Problem description: The entries follow. Copy every line in which "series" appears.

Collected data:
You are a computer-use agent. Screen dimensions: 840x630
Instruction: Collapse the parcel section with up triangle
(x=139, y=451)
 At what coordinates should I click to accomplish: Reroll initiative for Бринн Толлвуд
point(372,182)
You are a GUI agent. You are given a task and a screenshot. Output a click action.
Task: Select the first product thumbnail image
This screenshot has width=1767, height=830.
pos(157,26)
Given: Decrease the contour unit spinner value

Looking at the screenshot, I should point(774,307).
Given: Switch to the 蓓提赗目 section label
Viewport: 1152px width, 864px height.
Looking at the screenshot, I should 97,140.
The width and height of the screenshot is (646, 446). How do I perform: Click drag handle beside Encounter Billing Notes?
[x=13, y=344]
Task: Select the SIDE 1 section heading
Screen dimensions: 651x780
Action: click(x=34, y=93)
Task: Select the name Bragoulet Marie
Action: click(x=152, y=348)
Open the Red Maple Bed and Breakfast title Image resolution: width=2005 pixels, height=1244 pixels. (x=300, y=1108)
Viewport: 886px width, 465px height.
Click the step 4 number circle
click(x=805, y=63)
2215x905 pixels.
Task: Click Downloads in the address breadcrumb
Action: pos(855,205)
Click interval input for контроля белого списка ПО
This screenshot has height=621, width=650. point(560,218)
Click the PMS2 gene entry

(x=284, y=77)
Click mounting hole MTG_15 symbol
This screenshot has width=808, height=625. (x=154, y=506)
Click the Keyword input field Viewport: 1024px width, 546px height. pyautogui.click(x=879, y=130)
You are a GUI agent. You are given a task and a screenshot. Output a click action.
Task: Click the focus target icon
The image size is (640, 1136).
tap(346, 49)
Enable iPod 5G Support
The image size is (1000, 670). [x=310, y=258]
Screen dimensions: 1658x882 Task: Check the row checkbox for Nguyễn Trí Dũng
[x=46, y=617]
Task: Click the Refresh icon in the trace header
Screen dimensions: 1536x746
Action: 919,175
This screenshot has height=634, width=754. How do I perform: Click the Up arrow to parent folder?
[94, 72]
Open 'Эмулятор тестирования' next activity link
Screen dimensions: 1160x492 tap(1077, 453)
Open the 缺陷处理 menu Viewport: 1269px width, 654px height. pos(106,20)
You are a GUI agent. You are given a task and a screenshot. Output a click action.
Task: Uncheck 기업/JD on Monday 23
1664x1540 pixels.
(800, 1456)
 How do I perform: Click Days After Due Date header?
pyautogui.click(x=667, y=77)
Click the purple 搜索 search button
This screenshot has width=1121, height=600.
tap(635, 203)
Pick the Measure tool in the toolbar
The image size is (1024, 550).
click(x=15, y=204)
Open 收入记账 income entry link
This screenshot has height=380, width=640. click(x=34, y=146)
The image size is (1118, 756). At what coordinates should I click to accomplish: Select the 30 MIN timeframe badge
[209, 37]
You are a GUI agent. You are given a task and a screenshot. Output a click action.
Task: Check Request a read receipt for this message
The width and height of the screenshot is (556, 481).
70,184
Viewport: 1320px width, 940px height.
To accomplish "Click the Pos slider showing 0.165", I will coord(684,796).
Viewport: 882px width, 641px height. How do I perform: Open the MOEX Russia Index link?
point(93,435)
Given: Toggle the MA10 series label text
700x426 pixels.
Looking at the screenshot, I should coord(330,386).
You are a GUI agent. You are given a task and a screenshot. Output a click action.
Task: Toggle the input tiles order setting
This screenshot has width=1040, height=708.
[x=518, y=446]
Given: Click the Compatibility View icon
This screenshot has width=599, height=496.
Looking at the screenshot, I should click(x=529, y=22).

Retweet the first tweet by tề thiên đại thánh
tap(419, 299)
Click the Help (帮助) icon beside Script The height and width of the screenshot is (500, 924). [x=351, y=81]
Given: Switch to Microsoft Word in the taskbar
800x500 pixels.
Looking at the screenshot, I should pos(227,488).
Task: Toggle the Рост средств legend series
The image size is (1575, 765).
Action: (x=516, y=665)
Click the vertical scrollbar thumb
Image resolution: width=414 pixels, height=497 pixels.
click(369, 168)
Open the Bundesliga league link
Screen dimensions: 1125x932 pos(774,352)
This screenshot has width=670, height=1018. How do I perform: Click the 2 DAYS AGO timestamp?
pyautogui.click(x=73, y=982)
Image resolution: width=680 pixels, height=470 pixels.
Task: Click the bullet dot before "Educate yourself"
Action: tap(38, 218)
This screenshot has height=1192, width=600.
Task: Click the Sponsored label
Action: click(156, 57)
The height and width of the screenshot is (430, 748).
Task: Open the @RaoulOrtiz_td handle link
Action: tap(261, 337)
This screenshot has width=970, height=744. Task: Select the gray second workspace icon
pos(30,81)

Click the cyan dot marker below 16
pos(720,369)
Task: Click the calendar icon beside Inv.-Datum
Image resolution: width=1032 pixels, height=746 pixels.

Result of this task:
Given: Toggle the MA10 series label text
Task: Toggle the Рост средств legend series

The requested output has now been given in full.